We are unaware of any direct competitor to the zNose(R) product on the market
today. In the homeland security markets, we face competition from manufacturers
of X-Ray machines, Ion-Mobility Spectrometers and chemical coated sensors. X-Ray
machines have been widely used for security purposes in detecting metal objects
but not for chemical compounds. Ion-Mobility Spectrometer equipment is a vapor
detector and is designed to detect certain compounds but is blind to other
compounds. Hence, it can only see a small dot in a space but cannot see the
total picture. It employs a different sample collection technique by wiping the
surfaces of the object placed for screening. Ion-Mobility Spectrometer also uses
materials in its construction which may be offensive to users in certain
countries.

Chemical coated sensors are the conventional electronic noses. They use an array
of chemical sensors each reacting to certain specific compounds. As mentioned
earlier, electronic noses cannot be calibrated with chemical standards and
therefore cannot be used for scientific measurement.

We have another set of competitors manufacturing portable vapor and odor
analysis products for the instrumentation market from major corporations such as
Agilent Technologies, Inc. (NYSE: A), Perkin-Elmer, Inc. (NYSE: PKI) and Varian,
Inc. (NASDAQ: VARI). We believe that our zNose(R)product is competitive with
these companies' products based on speed and cost.

Many of our current and potential competitors have larger customer bases,
including the previously listed competitors, greater brand recognition and
significantly greater financial, marketing and other resources than we do and
may enter into strategic or commercial relationships with larger, more
established companies. Some of our competitors may be able to secure alliances
with customers and affiliates on more favorable terms, devote greater resources
to marketing, advertising and promotional campaigns and devote substantially
more resources to research and development than we do. In addition, new
technologies and the expansion of existing technologies may increase the
competitive pressures on us.

We cannot assure you that we will be able to compete successfully against
current or future competitors, and competitive pressures faced by us could harm
our business, operating results and financial condition. We do not currently
represent a significant competitive presence in the homeland security or
analytic instrumentation markets.

                                        5


MANUFACTURING AND RAW MATERIALS

We design, prototype and manufacture our products at our headquarters. Our
manufacturing facilities adhere to ISO9000 manufacturing methods (quality
standards developed by the International Organization for Standardization, which
have been adopted by many countries around the world). We contract out the
manufacturing and assembling of certain components to subcontractors. Our
current annual manufacturing capacity is approximately 1,000 zNose(R) units. The
principal components to our products are computer chips, circuit boards,
transformers and sensory devices. The prices for these components are subject to
market forces largely beyond our control, including energy costs, market demand,
and freight costs. The prices for these components have varied significantly in
the past and may vary significantly in the future. Our principal suppliers of
components and raw materials include: Sigma Co. of Bellefonte, Pennsylvania,
Ventura Fluid System Technologies of Camarillo, California and Valco Instruments
Co., Inc. of Houston, Texas.

CUSTOMERS

In 2005, we had approximately 35 customers. Our largest customer in 2005,
Beijing R&D Technology Company Ltd., purchased 15 of the total 56 zNose(R) units
sold by us in 2005, constituting approximately 27% of the zNose(R) units sold in
2005. In 2005, we selected Beijing R&D Technology Co., Ltd. to be our exclusive
distributor in China and TechMondial, Ltd. to be our exclusive distributor in
the countries of the European Community, Romania, Bulgaria, Turkey, Croatia and
Switzerland for a seven-year term. Our largest customers are (1) Beijing R&D
Technology Company Ltd. of China, (2) TechMondial Limited of England and (3)
Agency for Defense Development of the Republic of South Korea.

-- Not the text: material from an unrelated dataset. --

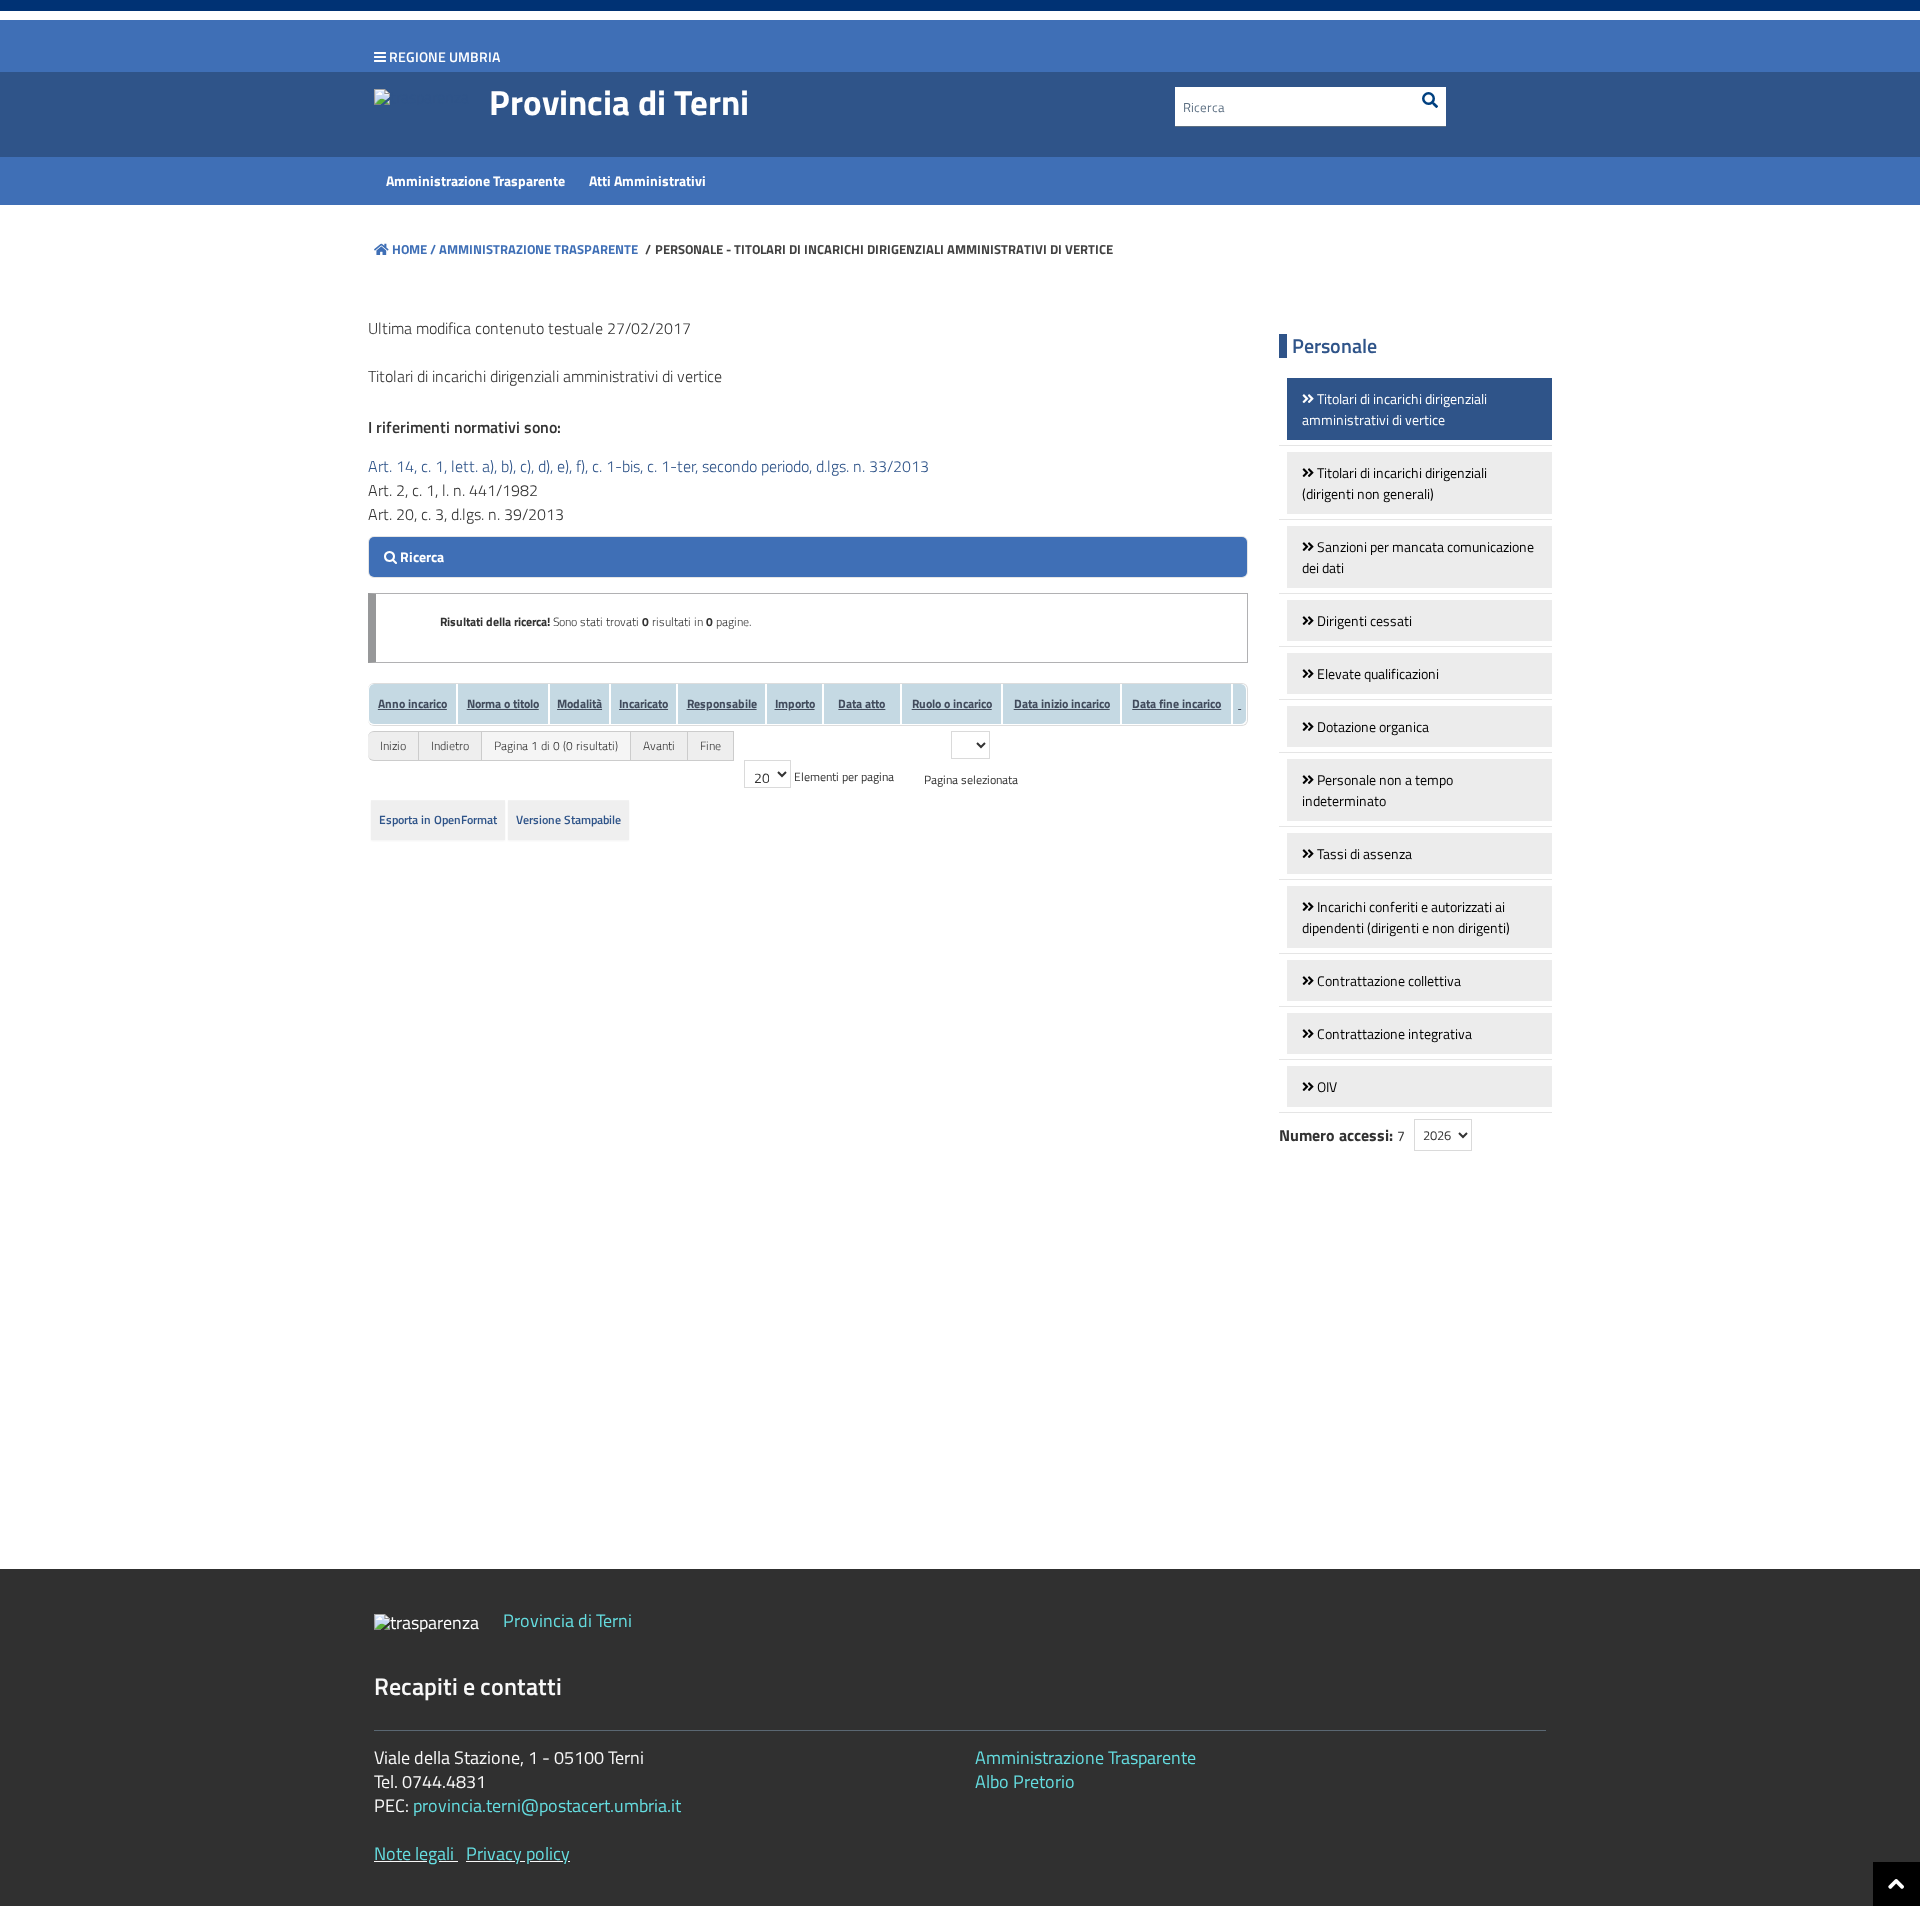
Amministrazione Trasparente (537, 249)
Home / (414, 249)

PATENTS, TRADEMARKS AND OTHER PROPRIETARY RIGHTS

We regard our patents, trademarks, trade names and similar intellectual property
as critical to our success. We rely on patent and trademark laws, trade secret
protection and confidentiality agreements with employees, distributors,
customers, partners and others to protect our proprietary rights.

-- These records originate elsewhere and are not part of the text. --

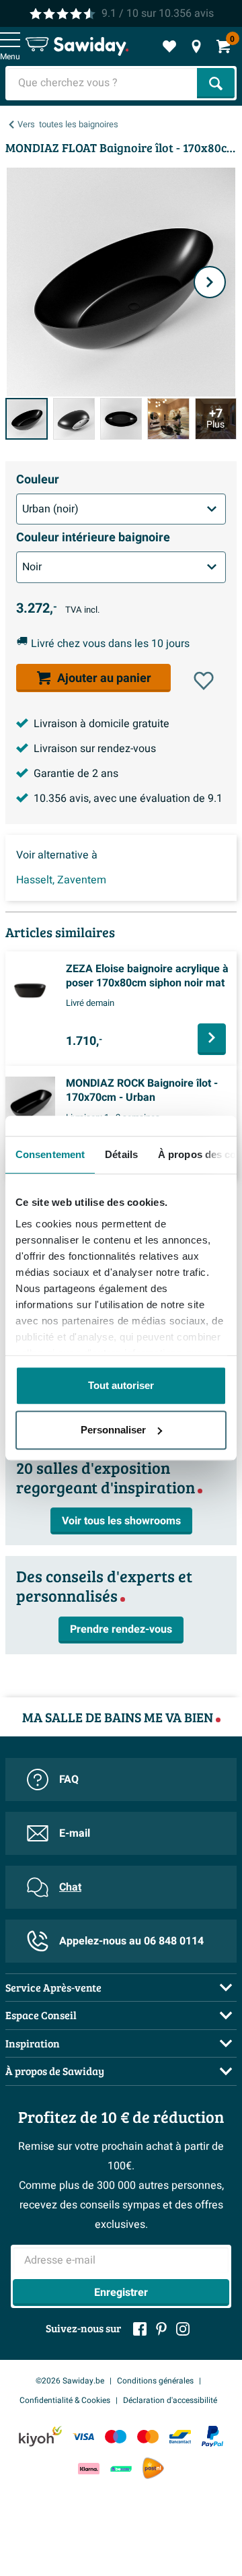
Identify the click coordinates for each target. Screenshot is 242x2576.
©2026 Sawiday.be (70, 2381)
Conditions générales (155, 2381)
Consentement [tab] (50, 1154)
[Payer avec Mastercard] (148, 2436)
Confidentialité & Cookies (64, 2400)
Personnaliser (113, 1429)
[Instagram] (183, 2329)
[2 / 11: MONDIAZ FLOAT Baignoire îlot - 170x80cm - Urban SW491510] (74, 419)
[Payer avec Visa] (83, 2436)
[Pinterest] (161, 2329)
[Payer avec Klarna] (88, 2468)
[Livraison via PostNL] (153, 2468)
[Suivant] (210, 282)
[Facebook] (140, 2329)
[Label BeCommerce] (121, 2468)
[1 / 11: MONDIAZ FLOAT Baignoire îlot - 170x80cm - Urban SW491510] (26, 419)
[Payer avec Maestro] (115, 2436)
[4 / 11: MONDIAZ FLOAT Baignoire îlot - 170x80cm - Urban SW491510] (168, 419)
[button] (204, 681)
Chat (70, 1887)
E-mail (74, 1833)
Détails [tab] (121, 1154)
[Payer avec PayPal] (212, 2436)
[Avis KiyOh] (40, 2436)
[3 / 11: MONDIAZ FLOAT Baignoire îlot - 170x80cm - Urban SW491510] (121, 419)
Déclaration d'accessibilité (170, 2400)
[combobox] (102, 83)
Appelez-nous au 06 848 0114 (131, 1941)
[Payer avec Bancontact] (180, 2436)
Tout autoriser (121, 1385)
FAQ (69, 1779)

We own four United States patents covering our zNose(R) product, including:

     o    No. 5,289,715, "Vapor Detection Apparatus and Method Using an Acoustic
          Interferometer" issued March 1, 1994;

     o    No. 5,970,803, "Method and Apparatus for Identifying and Analyzing
          Vapor Elements", issued October 26, 1999;

     o    No. 6,212,938, "Method of Detecting Smell of a Vapor and Producing a
          Unique Visual Representation thereof," issued April 10, 2001;

     o    No. 6,354,160, "Method and Apparatus for Identifying and Analyzing
          Vapor Elements," issued December 3, 2002.

We may not be able to obtain patent protection for any derivative uses of
zNose(R), or for any other products we may later acquire or develop. We also
cannot assure you that we will be able to obtain other foreign patents to
protect our products.

We have copyrighted our MicroSense Windows software and Xilinx gate array
firmware, which controls the operation of the zNose(R) and produces visual
images. These images, trademarked as VaporPrints(TM), make it possible to
display vapor analysis data from any vapor analysis system, as unique visual
images and facilitate pattern recognition of complex odors and fragrances.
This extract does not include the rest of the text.